**WHAT TO DO:** The first line of the listing opens the range and the line with "NO (600, 657)" closes it; repeat those lines and all between them word for word, leaving out the pictures.

[[ THE RECORDS, beginning ]]

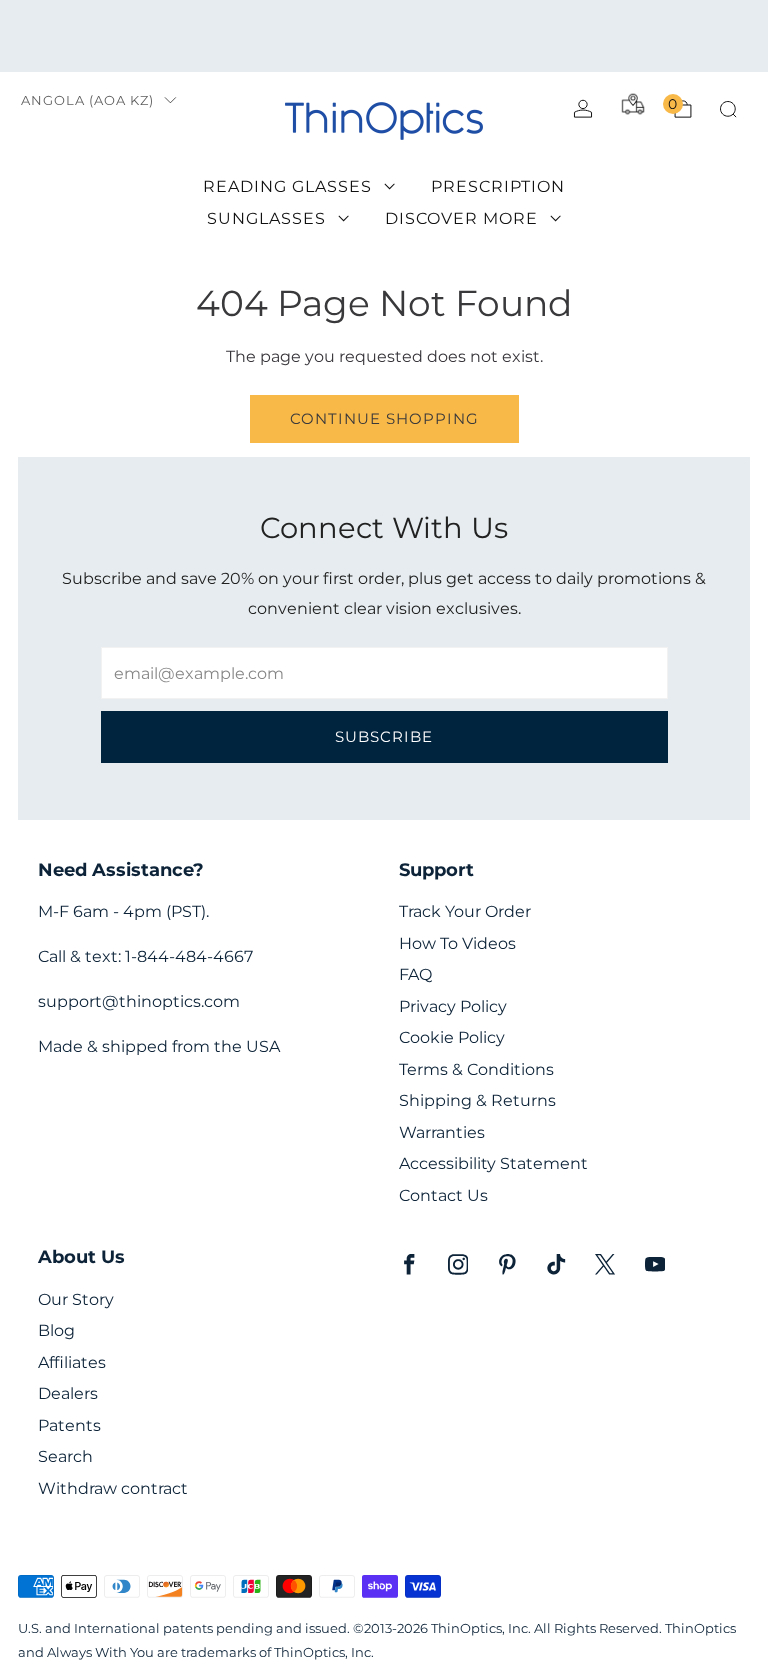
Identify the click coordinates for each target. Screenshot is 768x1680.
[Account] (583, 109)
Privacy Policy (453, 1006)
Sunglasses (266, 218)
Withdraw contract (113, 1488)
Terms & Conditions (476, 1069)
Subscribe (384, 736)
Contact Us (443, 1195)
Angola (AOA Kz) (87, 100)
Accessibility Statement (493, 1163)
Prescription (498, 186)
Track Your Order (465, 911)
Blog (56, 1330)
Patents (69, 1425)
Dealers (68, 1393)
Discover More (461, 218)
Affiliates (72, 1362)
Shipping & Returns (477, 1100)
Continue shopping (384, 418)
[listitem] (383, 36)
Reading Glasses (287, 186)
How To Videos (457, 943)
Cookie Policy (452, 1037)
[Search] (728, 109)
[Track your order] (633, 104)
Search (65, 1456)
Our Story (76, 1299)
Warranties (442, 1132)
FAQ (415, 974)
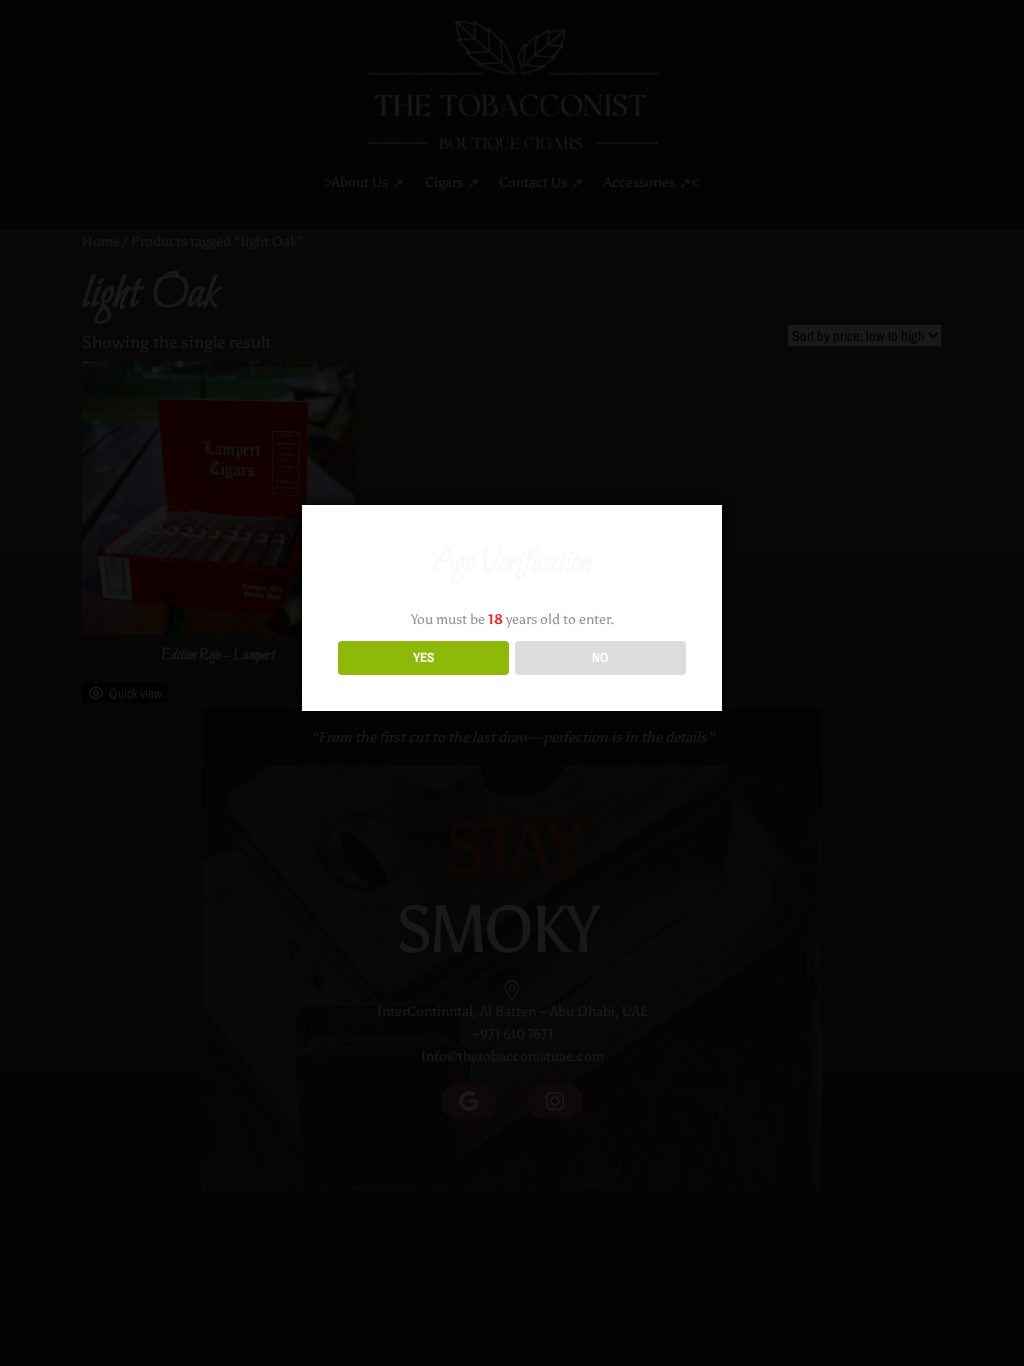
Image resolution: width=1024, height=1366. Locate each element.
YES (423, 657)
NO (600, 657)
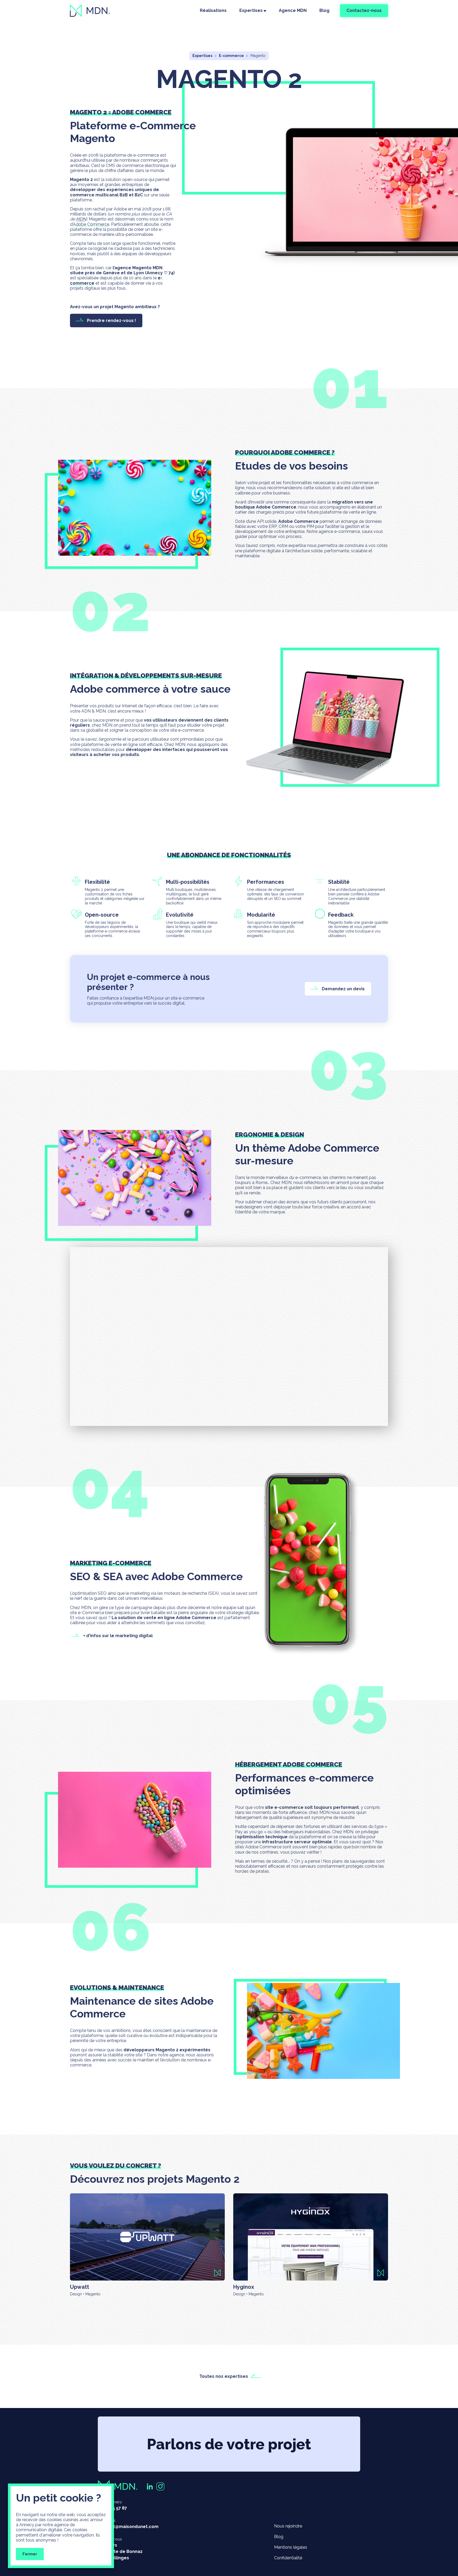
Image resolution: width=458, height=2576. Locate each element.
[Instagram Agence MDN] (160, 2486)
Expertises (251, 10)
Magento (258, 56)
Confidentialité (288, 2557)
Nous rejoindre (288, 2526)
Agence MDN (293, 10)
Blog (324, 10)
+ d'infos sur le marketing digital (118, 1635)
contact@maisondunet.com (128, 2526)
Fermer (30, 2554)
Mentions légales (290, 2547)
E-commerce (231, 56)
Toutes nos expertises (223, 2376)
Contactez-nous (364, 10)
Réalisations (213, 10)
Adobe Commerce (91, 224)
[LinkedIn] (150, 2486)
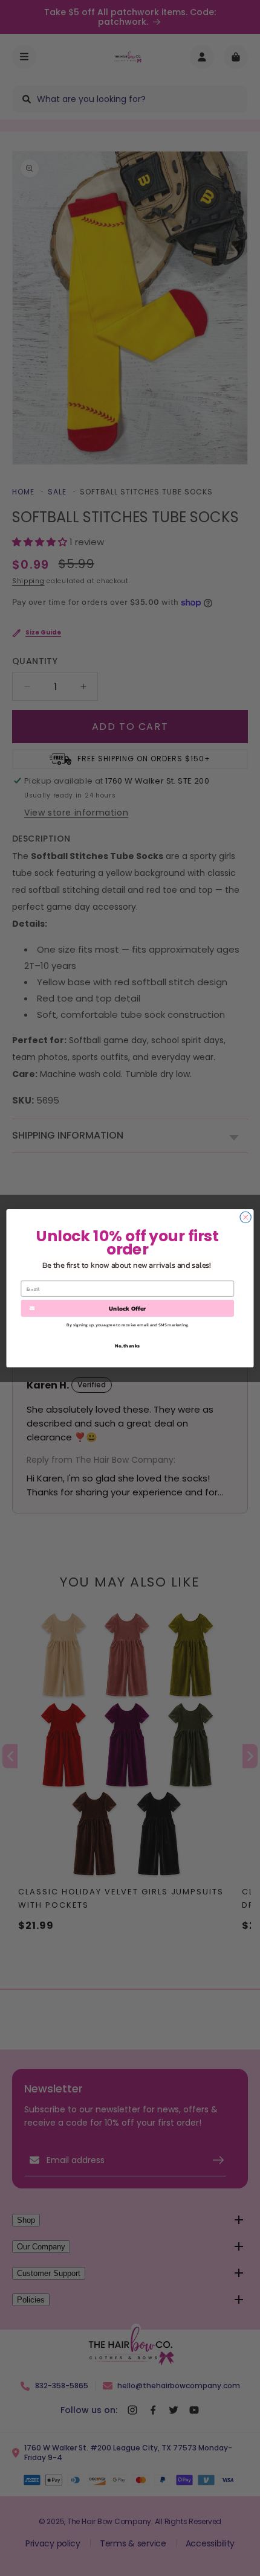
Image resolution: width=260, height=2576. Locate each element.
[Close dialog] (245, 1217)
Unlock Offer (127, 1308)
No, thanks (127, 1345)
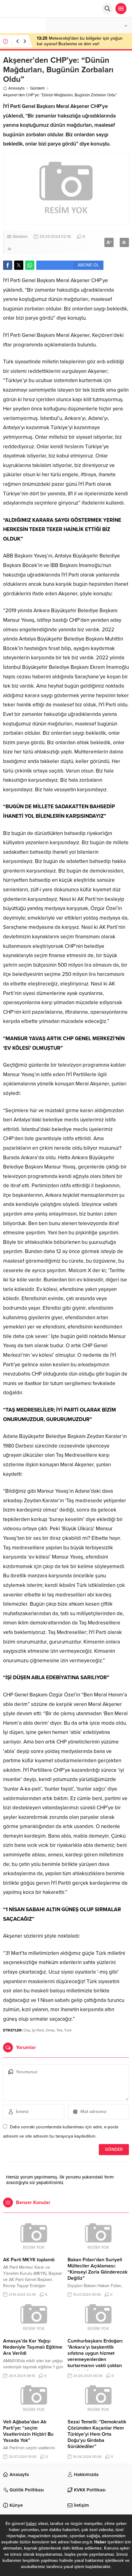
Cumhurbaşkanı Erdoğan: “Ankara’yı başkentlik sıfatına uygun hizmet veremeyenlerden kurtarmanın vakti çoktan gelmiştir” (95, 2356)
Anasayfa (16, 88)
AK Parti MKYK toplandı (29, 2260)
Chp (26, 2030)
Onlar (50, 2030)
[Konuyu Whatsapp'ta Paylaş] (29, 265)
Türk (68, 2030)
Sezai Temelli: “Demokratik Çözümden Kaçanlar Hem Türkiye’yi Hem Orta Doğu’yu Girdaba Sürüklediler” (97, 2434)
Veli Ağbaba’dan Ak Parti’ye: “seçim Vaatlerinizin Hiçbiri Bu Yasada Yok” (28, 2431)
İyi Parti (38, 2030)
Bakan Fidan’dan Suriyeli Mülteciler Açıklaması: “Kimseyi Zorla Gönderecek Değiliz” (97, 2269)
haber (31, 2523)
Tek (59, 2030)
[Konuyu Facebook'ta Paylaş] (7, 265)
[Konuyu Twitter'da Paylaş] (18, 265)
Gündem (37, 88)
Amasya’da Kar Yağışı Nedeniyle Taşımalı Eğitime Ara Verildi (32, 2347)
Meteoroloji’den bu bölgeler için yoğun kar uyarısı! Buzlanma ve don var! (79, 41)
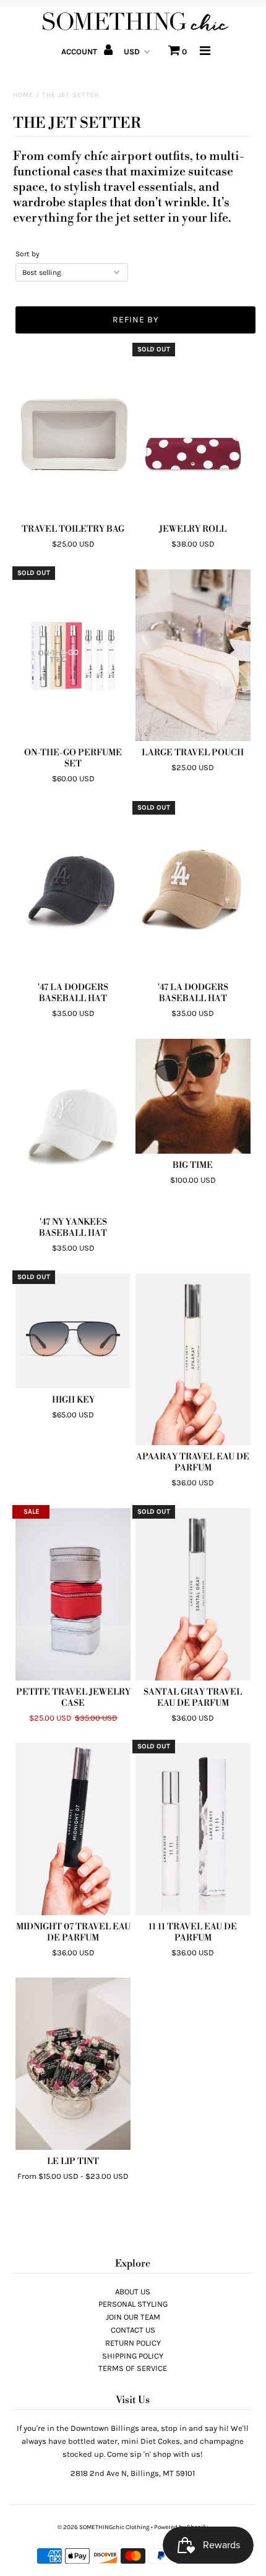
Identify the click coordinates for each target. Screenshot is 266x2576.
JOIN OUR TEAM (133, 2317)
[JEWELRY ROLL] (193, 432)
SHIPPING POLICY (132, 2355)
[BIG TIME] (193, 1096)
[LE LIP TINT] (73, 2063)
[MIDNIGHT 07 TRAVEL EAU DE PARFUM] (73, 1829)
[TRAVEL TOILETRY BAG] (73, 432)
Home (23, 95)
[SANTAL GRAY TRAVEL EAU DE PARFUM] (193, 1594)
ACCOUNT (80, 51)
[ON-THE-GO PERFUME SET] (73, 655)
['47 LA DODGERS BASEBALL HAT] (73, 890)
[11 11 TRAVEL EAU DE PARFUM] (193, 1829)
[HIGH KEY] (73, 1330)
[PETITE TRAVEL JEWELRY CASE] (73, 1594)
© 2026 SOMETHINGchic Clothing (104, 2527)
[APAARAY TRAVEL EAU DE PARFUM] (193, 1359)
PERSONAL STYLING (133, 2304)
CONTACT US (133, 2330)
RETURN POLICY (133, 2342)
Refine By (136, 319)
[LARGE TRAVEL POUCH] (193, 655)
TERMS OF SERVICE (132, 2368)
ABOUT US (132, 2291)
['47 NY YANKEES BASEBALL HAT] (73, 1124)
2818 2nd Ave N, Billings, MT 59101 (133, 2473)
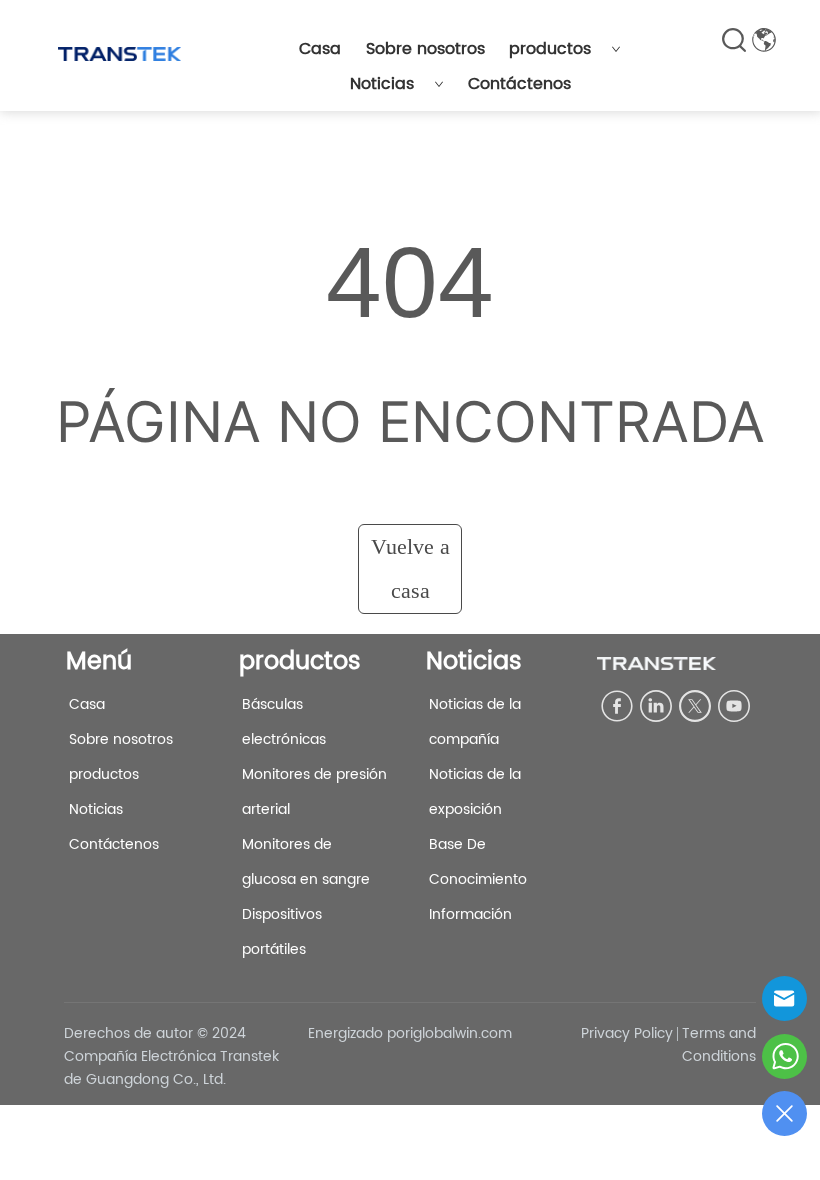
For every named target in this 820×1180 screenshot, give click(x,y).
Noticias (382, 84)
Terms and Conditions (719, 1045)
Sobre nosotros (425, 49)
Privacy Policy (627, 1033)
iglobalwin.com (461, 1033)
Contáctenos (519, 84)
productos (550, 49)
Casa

[[ THE RECORDS, end ]]

**ANSWER FOR THE TASK:**
Identify the click coordinates for each target. Screenshot is 768x1680.
[Account] (583, 109)
Privacy Policy (453, 1006)
Sunglasses (266, 218)
Withdraw contract (113, 1488)
Terms & Conditions (476, 1069)
Subscribe (384, 736)
Contact Us (443, 1195)
Angola (AOA Kz) (87, 100)
Accessibility Statement (493, 1163)
Prescription (498, 186)
Track Your Order (465, 911)
Blog (56, 1330)
Patents (69, 1425)
Dealers (68, 1393)
Discover More (461, 218)
Affiliates (72, 1362)
Shipping & Returns (477, 1100)
Continue shopping (384, 418)
[listitem] (383, 36)
Reading Glasses (287, 186)
How To Videos (457, 943)
Cookie Policy (452, 1037)
[Search] (728, 109)
[Track your order] (633, 104)
Search (65, 1456)
Our Story (76, 1299)
Warranties (442, 1132)
FAQ (415, 974)
Image resolution: width=1024, height=1366. Locate each element.
YES (423, 657)
NO (600, 657)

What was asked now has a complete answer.